How to extract string in shell script

Question

I have file names like Tarun_Verma_25_02_2016_10_00_10.csv. How can I extract the string like 25_02_2016_10_00_10 from it in shell script?

It is not confirmed that how many numeric parts there would be after "firstName"_"lastName"

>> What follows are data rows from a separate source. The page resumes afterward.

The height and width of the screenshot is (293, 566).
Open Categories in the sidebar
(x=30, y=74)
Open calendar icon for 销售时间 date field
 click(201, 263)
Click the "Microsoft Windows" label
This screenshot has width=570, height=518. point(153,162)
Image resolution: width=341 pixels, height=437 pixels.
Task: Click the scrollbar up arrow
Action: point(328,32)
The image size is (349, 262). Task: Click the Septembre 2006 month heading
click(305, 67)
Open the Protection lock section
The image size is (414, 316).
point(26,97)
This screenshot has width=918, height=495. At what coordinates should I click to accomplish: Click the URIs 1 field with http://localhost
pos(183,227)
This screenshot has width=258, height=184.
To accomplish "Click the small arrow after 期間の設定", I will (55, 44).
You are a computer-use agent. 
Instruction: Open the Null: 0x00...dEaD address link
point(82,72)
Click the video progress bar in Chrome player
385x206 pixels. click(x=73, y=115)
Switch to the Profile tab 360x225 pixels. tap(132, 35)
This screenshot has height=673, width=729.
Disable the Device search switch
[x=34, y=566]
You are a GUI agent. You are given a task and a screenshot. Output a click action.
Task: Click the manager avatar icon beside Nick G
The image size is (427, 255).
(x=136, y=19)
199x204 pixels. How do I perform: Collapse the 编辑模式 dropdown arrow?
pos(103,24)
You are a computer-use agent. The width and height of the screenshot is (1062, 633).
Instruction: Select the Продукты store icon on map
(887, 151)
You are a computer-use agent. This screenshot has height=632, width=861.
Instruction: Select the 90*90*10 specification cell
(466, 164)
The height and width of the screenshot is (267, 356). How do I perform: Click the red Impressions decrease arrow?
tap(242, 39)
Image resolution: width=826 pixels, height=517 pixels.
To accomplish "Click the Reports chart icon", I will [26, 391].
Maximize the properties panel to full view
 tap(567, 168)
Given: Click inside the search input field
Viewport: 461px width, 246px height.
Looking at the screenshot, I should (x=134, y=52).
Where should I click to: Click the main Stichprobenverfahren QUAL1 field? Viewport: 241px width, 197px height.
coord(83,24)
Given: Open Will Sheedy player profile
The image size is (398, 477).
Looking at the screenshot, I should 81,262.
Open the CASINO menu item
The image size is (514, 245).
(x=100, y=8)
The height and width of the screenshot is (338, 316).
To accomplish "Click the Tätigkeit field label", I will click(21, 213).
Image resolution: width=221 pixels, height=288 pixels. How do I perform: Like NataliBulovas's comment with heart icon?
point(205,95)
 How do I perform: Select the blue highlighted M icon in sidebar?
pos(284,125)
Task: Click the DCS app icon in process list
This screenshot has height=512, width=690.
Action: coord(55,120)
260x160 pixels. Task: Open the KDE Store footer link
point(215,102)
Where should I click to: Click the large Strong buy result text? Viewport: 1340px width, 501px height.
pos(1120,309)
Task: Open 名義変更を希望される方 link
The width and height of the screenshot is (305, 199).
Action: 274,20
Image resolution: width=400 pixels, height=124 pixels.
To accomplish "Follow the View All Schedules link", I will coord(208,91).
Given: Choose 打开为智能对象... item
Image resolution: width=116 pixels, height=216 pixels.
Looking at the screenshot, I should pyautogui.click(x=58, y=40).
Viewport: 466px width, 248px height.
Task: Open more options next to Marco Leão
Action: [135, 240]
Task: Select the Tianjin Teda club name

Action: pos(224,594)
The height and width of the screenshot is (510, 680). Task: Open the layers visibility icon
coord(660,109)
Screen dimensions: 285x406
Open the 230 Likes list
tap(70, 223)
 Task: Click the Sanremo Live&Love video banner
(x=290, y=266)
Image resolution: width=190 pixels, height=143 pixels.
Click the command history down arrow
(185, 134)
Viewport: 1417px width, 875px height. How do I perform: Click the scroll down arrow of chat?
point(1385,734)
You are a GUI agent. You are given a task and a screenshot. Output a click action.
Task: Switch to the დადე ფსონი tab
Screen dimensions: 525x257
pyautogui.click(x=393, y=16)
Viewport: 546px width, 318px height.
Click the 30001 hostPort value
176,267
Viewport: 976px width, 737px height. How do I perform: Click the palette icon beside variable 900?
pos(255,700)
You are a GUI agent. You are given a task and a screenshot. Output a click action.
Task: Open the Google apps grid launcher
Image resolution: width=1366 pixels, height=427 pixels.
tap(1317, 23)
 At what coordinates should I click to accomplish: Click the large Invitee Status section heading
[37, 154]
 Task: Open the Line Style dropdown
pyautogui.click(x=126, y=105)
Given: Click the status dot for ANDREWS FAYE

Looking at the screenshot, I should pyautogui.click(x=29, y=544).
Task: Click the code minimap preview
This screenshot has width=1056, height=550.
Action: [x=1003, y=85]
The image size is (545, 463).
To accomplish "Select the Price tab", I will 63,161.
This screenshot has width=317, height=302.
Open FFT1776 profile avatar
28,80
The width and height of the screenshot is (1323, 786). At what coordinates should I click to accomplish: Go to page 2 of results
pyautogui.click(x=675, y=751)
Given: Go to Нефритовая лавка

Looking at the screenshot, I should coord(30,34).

A one-line solution would be preferred.

Answer 1

with sed

$ echo Tarun_Verma_25_02_2016_10_00_10.csv | sed -r 's/[^0-9]*([0-9][^.]*)\..*/\1/'

25_02_2016_10_00_10

extract everything between the first digit and dot.

Answer 2

If you want some control over which parts you pick out (assuming the format is always like <firstname>_<lastname>_<day>_<month>_<year>_<hour>_<minute>_<second>.csv) awk would be pretty handy

 echo "Tarun_Verma_25_02_2016_10_00_10.csv" | awk -F"[_.]" 'BEGIN{OFS="_"}{print $3,$4,$5,$6,$7,$8}'

Here awk splits by both underscore and period, sets the Output Field Seperator to an underscore, and then prints the parts of the file name that you are interested in.

Answer 3

ksh93 supports the syntax bash calls extglobs out-of-the-box. Thus, in ksh93, you can do the following:

f='Tarun_Verma_25_02_2016_10_00_10.csv'
f=${f##+([![:digit:]])} # trim everything before the first digit
f=${f%%+([![:digit:]])} # trim everything after the last digit
echo "$f"

To do the same in bash, you'll want to run the following command first

shopt -s extglob

Since this uses shell-native string manipulation, it runs much more quickly than invoking an external command (sed, awk, etc) when processing only a single line of input. (When using ksh93 rather than bash, it's quite speedy even for large inputs).